When I started thinking about writing more on short stories, and then started thinking about writing more on short stories by Writers Who Aren’t Dead, Julie Orringer was one of the first I thought of looking up. This struck me as weird, because although I read her collection, How to Breathe Underwater, years ago, I don’t remember thinking much of her at the time or in ensuing years. This may be in part due to my suspicion of Writers with MFAs (Orringer has one from Iowa), but her name and her collection have stuck in my head long enough that it seemed time to revisit her.
And man, am I glad I did. You can find a decent number of Orringer’s stories online for free, and if you have the time and inclination it’s worth seeking them out. (Word to the wise, though: make sure to check they’re complete, because I’ve stumbled over some that are excerpts. Lengthy excerpts, but excerpts nonetheless.)
My favorite reread story by Orringer is “Care”, which appeared in her collection. It’s about a girl, Tessa, who is babysitting her sister’s daughter, Olivia, for the day, but also about the misdirections of life. Orringer hints at how Tessa’s life has veered off course and how she is trying to find her way back, but without belaboring the point, and the narrative tone is perfectly matched to Tessa’s mental state.
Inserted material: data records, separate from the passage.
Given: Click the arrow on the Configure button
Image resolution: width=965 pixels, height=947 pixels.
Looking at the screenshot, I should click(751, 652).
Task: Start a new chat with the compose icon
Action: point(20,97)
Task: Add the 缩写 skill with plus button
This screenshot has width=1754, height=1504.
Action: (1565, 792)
She feels something going wide and empty in her chest, the Devvie slipping out from beneath the Sallie, the cartoon moment just before you fall, when the cliff’s already gone but gravity has not yet got you.
There are also some fantastic descriptions of characters. On Tessa’s brother-in-law: “he is devoted to the study of imaginary numbers and to the building of handy gadgets.” On Tessa’s niece, Olivia: “She is a child cared for in great detail.” And some lines that are, more generally, just pitch-perfect, like when Tessa tells Olivia: “I’m your adult today.[...] I make the rules.”
Orringer may be a graduate of a creative writing program, but rereading her stories makes me want to take back all the bad things (well, some of the bad things) I’ve said or thought about these programs and the writers who attend them. Anything that can produce this sort of story, this sort of writer, is worth it.
What have you read by Orringer? Do you have a favorite story by her?